God then allowed Adam to work with Him – and to give of himself – to create the answer to his need. In that partnership, God created the woman and Adam began to understand that creating requires sacrificial giving. Every instruction, every action allowed Adam – and now the woman – to know God – to experience God through their own lives.

Transforming Innocence into Holiness

Innocent goodness surrounded Adam and the woman. They walked in the presence of God and experienced every blessing of creation.

But God is much more than innocent goodness, isn’t He?

He is power and wisdom and holiness and infinite glory … and His desire is to be fully known. Centuries later King Solomon would write “an inheritance quickly gained will not be blessed in the end,” and that was true for Adam and his helpmate.

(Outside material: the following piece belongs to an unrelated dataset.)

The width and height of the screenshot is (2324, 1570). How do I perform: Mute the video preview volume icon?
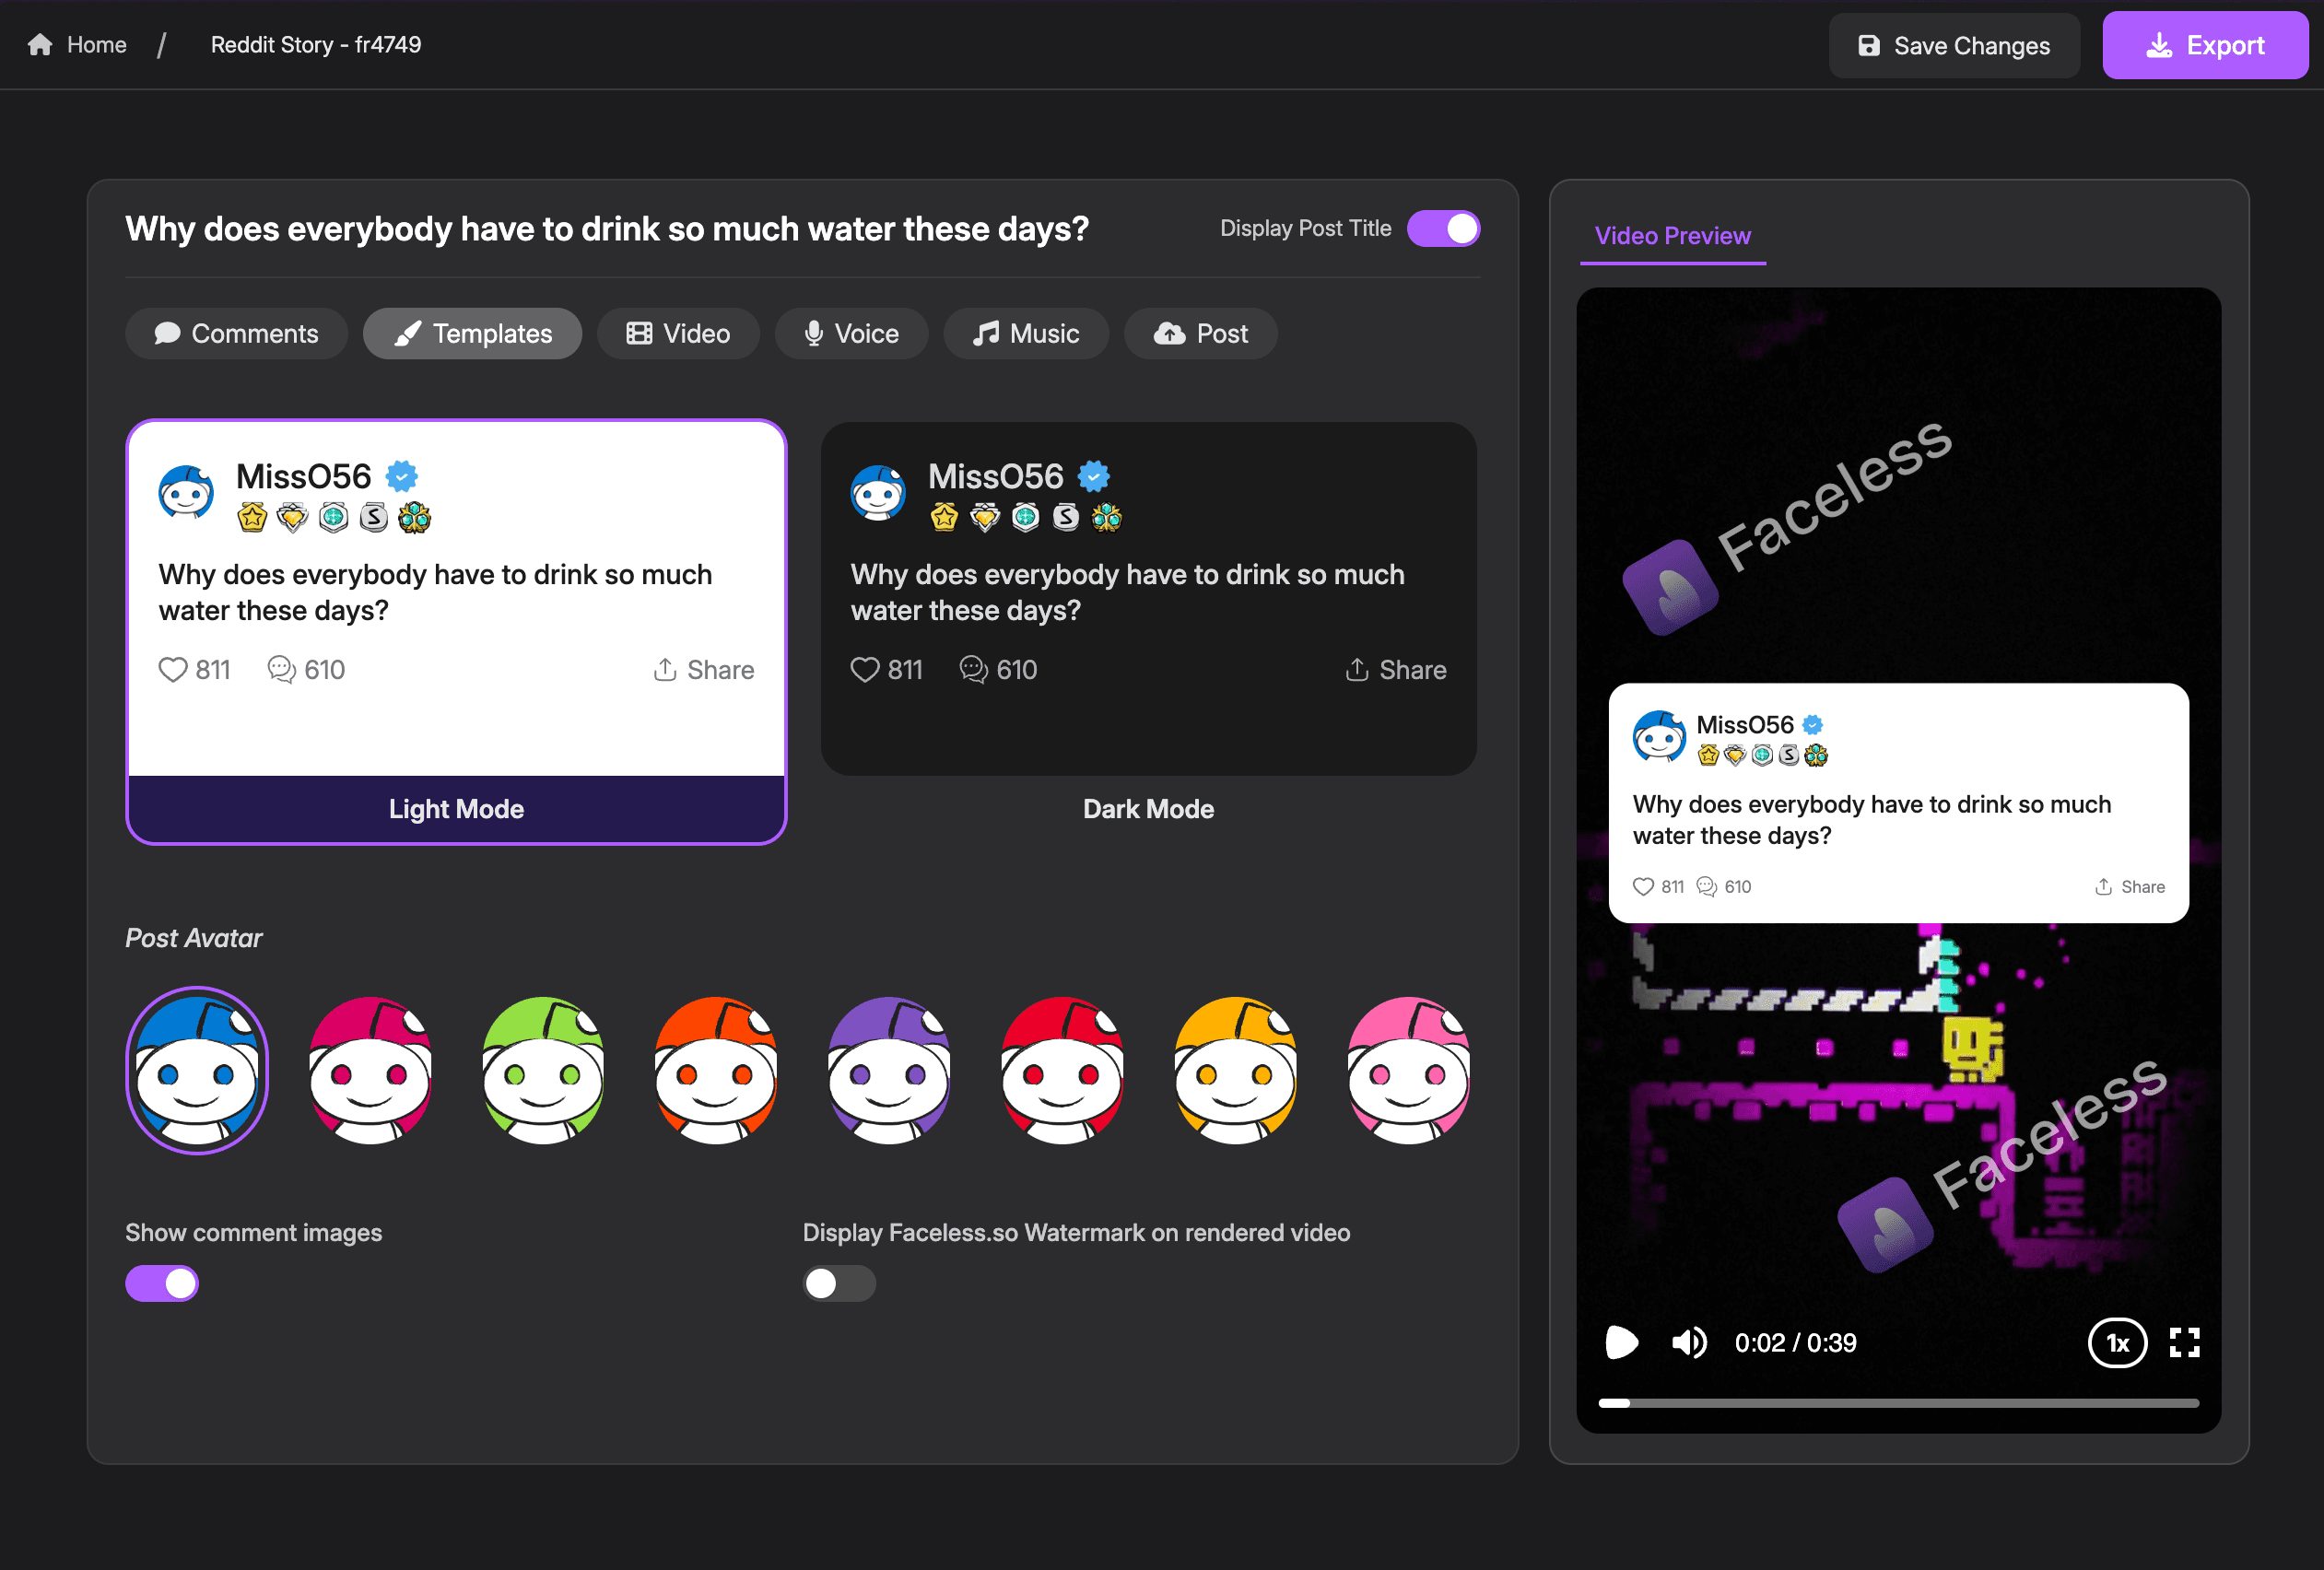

Adam and Eve had divinity within them – the very breath of God Himself. They had the capacity to search out more of God and become the “kings” they were created to be (Proverbs 25:2). But instead, they entertained a doubt about God’s goodness. Even though God had only been good to them, the serpent’s slithering insinuation that God was holding out on them took root. Doubt is like that.

The Christian does not think God will love us because we are good, but that God will make us good because He loves us. C.S. Lewis

Doubt about God’s goodness opened the door for evil, because distrust in God’s goodness is the essence of sin. The great theologian Augustine explained sin as an absence of goodness: “All which is corrupted is deprived of good.” Into that void, darkness rushes.

In the Garden (Genesis 3), sin ushered in shame, fear, and blame. Those three things are the unholy trinity that creates every evil we see today: hatred, violence, greed, sexual perversion, abuse, death. Anytime we doubt God’s goodness, power, and wisdom, we fall into sin – and its death-producing emotions.

In the ugly darkness created by sin, we discover our need for God. Our strength, our wisdom, our plans will rescue us for awhile. But eventually, we’ll come to the end of ourselves and know our need for God. When we do that, we begin to know Him more fully – and marvel at His wisdom and power that brings eternal good from absolute emptiness. Miraculously, we discover that Genesis 1:1 is true even today. His Spirit hovers over the dark chaos speaking “Life.” His desire to give, to create, to love – and invite us into His joy remains.

There is no greater love than that which will give its own life (John 15:13).